Re: FSM Corruption (was: Could not read block at end of the relation) - Mailing list pgsql-bugs

From Noah Misch
Subject Re: FSM Corruption (was: Could not read block at end of the relation)
Date
Msg-id 20240304190312.b6.nmisch@google.com
Whole thread Raw
In response to Re: FSM Corruption (was: Could not read block at end of the relation)  (Ronan Dunklau <ronan.dunklau@aiven.io>)
Responses Re: FSM Corruption (was: Could not read block at end of the relation)
List pgsql-bugs
On Mon, Mar 04, 2024 at 02:10:39PM +0100, Ronan Dunklau wrote:
> Le lundi 4 mars 2024, 00:47:15 CET Noah Misch a écrit :
> > On Tue, Feb 27, 2024 at 11:34:14AM +0100, Ronan Dunklau wrote:
> > > - happens during heavy system load
> > > - lots of concurrent writes happening on a table
> > > - often (but haven't been able to confirm it is necessary), a vacuum is
> > > running on the table at the same time the error is triggered

> Looking at when the corruption was WAL-logged, this particular case is quite 
> easy to trace. We have a few MULTI-INSERTS+INIT intiially loading the table 
> (probably a pg_restore), then, 2GB of WAL later, what looks like a VACUUM 
> running on the table: a succession of FPI_FOR_HINT, FREEZE_PAGE, VISIBLE xlog 
> records for each of the relation main fork, followed by a lonely FPI for the 
> leaf page of it's FSM:

You're using data_checksums, right?  Thanks for the wal dump excerpts; I agree
with this summary thereof.

> There are no traces of relation truncation happening in the WAL.

That is notable.

> This case only shows a single invalid entry in the FSM, but I've noticed as 
> much as 62 blocks present in the FSM while they do not exist on disk, all 
> tagged with MaxFSMRequestSize so I suppose something is wrong with the bulk 
> extension mechanism.

Is this happening after an OS crash, a replica promote, or a PITR restore?  If
so, I think I see the problem.  We have an undocumented rule that FSM shall
not contain references to pages past the end of the relation.  To facilitate
that, relation truncation WAL-logs FSM truncate.  However, there's no similar
protection for relation extension, which is not WAL-logged.  We break the rule
whenever we write FSM for block X before some WAL record initializes block X.
data_checksums makes the trouble easier to hit, since it creates FPI_FOR_HINT
records for FSM changes.  A replica promote or PITR ending just after the FSM
FPI_FOR_HINT would yield this broken state.  While v16 RelationAddBlocks()
made this easier to hit, I suspect it's reproducible in all supported
branches.  For example, lazy_scan_new_or_empty() and multiple index AMs break
the rule via RecordPageWithFreeSpace() on a PageIsNew() page.
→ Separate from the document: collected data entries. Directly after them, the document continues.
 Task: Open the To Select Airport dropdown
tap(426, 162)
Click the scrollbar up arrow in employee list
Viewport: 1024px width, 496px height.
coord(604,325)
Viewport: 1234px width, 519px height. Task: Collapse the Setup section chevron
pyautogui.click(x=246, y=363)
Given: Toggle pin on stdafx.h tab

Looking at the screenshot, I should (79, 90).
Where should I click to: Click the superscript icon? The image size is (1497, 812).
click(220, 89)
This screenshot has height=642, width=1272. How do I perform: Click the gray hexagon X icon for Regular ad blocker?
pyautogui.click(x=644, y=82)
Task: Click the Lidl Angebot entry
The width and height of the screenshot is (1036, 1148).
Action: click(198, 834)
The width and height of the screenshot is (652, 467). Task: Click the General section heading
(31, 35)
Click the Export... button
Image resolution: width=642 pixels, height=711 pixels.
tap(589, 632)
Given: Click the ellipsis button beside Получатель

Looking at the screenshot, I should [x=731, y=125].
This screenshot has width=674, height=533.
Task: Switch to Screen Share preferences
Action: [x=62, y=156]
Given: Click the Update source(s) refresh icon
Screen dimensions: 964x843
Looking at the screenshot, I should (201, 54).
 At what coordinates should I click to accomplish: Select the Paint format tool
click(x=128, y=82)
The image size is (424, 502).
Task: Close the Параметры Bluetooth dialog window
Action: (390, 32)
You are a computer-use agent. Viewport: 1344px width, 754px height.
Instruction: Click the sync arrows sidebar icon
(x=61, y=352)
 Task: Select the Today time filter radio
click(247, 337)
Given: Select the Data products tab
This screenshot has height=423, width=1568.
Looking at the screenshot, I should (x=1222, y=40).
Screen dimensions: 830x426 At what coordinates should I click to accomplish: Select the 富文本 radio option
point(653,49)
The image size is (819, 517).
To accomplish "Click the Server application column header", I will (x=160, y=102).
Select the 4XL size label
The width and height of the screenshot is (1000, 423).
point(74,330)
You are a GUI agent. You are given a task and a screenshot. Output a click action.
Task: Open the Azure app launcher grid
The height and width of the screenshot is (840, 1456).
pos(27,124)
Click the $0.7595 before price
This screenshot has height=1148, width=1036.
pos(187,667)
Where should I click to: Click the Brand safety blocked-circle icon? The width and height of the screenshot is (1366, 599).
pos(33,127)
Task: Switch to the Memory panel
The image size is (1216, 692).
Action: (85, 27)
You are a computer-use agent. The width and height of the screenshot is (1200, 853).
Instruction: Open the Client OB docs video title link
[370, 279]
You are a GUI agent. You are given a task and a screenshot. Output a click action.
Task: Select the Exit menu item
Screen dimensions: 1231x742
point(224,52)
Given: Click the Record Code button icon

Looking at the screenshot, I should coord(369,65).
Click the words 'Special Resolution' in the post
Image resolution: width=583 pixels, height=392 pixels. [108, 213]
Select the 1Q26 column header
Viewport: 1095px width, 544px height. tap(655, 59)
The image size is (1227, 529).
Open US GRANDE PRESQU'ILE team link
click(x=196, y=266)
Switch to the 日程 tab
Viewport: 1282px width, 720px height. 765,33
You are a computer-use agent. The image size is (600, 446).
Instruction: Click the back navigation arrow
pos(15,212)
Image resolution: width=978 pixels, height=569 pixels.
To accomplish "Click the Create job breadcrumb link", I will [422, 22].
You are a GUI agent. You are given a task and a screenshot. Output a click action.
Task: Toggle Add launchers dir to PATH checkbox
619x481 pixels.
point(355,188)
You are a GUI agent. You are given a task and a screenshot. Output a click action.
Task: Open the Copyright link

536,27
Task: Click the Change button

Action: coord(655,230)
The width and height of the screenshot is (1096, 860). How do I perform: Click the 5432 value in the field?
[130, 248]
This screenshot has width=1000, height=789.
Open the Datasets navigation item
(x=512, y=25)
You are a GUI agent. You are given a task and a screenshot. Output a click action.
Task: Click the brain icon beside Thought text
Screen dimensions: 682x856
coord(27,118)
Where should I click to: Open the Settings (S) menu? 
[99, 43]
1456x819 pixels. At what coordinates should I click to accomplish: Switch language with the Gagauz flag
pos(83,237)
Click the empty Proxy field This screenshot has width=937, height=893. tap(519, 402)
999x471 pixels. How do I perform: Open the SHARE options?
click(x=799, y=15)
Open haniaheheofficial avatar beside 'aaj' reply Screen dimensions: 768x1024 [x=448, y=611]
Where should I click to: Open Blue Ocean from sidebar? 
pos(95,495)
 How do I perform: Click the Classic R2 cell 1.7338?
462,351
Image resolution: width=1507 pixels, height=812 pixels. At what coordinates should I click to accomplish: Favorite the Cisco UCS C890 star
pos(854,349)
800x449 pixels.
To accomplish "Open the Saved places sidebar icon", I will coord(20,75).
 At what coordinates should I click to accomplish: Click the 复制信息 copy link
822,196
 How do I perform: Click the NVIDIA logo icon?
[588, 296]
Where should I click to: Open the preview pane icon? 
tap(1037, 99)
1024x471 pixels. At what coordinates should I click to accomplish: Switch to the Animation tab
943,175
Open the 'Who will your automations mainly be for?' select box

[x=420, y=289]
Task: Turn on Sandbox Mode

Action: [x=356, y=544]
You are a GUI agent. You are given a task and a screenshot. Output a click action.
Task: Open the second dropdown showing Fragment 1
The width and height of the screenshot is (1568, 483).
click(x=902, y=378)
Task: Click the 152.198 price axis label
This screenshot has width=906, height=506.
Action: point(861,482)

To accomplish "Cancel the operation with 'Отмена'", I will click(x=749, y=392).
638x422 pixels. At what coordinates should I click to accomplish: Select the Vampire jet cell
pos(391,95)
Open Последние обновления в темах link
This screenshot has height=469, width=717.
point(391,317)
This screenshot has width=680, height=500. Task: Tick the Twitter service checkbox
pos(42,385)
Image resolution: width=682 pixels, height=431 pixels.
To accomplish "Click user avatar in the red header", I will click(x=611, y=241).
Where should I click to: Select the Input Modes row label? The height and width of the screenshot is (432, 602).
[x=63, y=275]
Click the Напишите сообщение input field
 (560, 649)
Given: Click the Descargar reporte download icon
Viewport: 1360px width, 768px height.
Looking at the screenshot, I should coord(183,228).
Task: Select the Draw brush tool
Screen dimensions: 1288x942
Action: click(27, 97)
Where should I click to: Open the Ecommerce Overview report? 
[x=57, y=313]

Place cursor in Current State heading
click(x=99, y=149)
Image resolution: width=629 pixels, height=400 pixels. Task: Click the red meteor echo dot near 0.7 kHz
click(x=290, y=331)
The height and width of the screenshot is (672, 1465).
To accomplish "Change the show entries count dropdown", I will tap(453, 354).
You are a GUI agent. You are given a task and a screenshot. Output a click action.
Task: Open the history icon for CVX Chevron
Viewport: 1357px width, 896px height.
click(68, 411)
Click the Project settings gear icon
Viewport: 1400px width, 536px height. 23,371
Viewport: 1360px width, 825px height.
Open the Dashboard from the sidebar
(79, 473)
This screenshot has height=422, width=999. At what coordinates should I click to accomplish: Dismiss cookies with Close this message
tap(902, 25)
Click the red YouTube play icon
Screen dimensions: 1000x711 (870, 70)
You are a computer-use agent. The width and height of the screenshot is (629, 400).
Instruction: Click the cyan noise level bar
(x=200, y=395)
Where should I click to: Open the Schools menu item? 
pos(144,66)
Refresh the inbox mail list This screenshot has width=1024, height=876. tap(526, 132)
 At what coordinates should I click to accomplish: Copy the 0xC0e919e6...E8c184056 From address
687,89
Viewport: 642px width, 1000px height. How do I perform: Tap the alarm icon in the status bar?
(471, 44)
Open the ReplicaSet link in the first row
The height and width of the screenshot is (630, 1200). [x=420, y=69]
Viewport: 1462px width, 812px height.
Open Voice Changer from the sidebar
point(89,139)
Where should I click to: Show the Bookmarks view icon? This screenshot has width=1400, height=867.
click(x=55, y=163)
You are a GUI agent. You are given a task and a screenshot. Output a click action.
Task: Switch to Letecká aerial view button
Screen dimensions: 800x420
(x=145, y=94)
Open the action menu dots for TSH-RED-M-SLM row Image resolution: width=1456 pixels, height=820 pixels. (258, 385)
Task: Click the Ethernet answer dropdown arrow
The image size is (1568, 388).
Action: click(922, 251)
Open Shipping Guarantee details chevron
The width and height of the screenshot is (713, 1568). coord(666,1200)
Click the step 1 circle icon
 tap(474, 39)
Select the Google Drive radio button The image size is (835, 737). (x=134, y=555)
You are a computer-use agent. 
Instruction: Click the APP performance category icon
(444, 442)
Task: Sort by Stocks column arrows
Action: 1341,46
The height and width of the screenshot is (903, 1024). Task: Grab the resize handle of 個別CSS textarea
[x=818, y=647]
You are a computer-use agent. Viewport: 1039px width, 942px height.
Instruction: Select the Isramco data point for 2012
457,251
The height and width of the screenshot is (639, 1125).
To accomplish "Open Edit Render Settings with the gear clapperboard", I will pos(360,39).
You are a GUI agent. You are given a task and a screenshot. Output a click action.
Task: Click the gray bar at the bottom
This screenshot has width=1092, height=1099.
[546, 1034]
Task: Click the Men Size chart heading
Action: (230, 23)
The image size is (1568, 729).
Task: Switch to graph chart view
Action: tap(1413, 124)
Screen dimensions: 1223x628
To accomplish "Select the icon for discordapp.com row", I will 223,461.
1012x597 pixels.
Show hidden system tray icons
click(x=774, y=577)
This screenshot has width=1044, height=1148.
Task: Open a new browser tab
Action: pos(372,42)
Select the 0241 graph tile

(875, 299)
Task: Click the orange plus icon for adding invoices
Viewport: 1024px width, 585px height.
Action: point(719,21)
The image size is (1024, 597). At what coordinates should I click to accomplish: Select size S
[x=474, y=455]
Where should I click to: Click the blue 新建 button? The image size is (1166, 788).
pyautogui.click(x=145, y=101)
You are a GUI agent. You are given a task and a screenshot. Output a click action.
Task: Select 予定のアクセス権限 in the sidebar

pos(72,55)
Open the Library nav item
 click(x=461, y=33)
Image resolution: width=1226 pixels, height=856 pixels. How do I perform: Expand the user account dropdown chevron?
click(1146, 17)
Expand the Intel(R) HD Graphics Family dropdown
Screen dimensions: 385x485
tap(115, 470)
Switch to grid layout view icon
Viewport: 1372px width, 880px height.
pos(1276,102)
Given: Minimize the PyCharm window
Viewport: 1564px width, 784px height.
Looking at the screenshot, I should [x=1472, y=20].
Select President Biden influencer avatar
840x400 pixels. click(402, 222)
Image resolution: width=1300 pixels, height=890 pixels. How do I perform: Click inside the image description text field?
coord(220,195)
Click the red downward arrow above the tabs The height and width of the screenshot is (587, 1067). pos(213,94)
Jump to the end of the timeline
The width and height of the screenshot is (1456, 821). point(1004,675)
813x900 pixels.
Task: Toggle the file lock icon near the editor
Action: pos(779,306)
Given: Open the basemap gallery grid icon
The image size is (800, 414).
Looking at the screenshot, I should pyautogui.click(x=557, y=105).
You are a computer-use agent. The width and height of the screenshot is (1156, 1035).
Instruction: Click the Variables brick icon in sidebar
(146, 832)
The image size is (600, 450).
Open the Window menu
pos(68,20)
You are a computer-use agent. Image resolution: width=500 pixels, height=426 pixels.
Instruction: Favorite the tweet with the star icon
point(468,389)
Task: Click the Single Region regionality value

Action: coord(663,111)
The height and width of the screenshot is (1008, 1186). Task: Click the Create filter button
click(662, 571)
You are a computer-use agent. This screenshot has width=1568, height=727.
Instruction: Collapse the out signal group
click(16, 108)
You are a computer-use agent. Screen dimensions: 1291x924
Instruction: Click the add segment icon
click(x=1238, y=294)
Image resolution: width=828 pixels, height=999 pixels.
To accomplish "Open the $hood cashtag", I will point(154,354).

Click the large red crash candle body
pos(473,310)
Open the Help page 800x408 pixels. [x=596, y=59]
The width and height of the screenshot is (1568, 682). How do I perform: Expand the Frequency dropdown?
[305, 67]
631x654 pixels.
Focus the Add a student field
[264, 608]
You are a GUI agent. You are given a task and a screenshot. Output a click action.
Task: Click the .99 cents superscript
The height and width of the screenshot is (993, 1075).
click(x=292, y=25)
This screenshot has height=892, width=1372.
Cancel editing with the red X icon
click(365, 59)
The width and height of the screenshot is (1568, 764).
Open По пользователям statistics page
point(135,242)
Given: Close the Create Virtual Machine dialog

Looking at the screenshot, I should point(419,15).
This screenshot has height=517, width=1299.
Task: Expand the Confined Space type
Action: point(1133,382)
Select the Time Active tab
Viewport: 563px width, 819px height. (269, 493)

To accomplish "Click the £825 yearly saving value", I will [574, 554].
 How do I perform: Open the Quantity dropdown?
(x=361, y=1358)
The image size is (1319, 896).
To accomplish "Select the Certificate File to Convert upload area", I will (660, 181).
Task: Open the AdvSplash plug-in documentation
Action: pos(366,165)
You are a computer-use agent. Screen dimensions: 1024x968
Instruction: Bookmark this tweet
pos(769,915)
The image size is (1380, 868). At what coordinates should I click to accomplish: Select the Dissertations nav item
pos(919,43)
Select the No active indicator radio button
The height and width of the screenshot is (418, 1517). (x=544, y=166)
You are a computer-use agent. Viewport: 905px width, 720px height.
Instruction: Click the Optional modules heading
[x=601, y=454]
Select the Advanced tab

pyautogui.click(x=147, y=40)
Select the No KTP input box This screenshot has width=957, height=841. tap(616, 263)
I think the fix is one of:

- Revoke the undocumented rule.  Make FSM consumers resilient to the FSM
  returning a now-too-large block number.

- Enforce a new "main-fork WAL before FSM" rule for logged rels.  For example,
  in each PageIsNew() case, either don't update FSM or WAL-log an init (like
  lazy_scan_new_or_empty() does when PageIsEmpty()).